Emrich’s psychedelic waterscapes of submerged women felt like a perfect accompaniment for Amna’s poems with their fluid metaphors. Specifically, it was this line “Living in my grandfather’s fishy tank,” that led us to make the connection.
Contributor
Amna Naeem
Located in Lahore, Pakistan, Amna Naeem alternates between working as a full-time O Level English teacher and a part-time content writer. She graduated with a Bachelor of Arts (Hons) in English Literature from Government College University and held the office of Vice President at the Safdar Mir English Literary Circle. Two of her poems titled “Urdu” were published in The Brown Anthology under 1010 Press in 2020, while she won numerous accolades at slam poetry contests and other literary events.

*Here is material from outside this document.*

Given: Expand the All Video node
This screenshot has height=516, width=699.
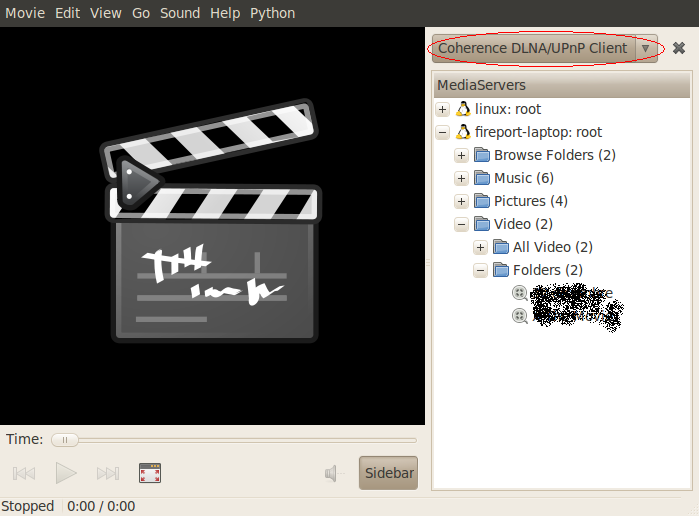Looking at the screenshot, I should pyautogui.click(x=480, y=247).
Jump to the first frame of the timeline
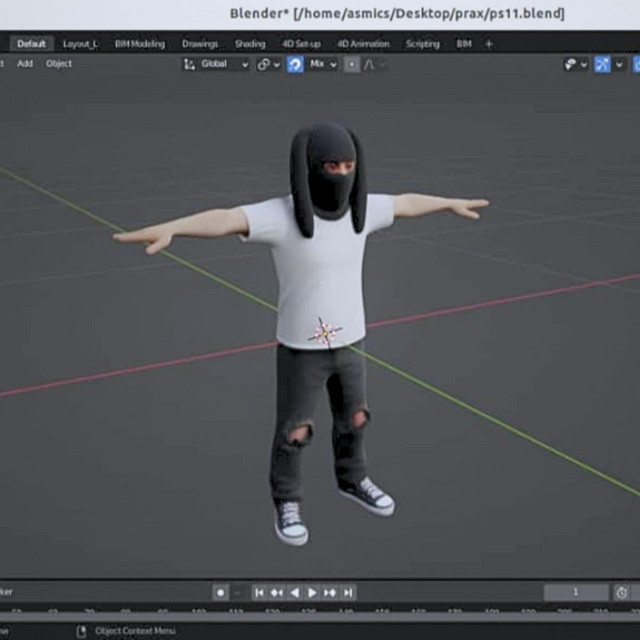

She holds two Roll of Honor Awards for her co-curricular participation (in debates and literature) at GCU and was also featured in an poetry anthology by King Edward Medical University. She takes immense inspiration from the works and philosophy of Rilke and aims at writing more realistically and truthfully, to understand the modern, conflicted – and rather dystopic – world through words and feelings. Her undergraduate thesis was also based on the status of Gen Z poetry and how it accommodates the themes of “self-discovery” and “solitude” in the current cellular, fast-paced world. Other than Rilke, she admires Wordsworth, Whitman, Neruda, Gluck, O’Hara, and Atwood for their beautiful imagery and meaningful escapism from the mundanity of life. She sings, plays the uke, befriends cats, complains about her indecision, obsesses over skincare, loves everything desi, and constantly wonders about the purpose of life. She simplifies her life by asking herself this question when conflicted: Does my hate, anger, anxiety, trouble, and grudge really matter in the bigger scheme of things.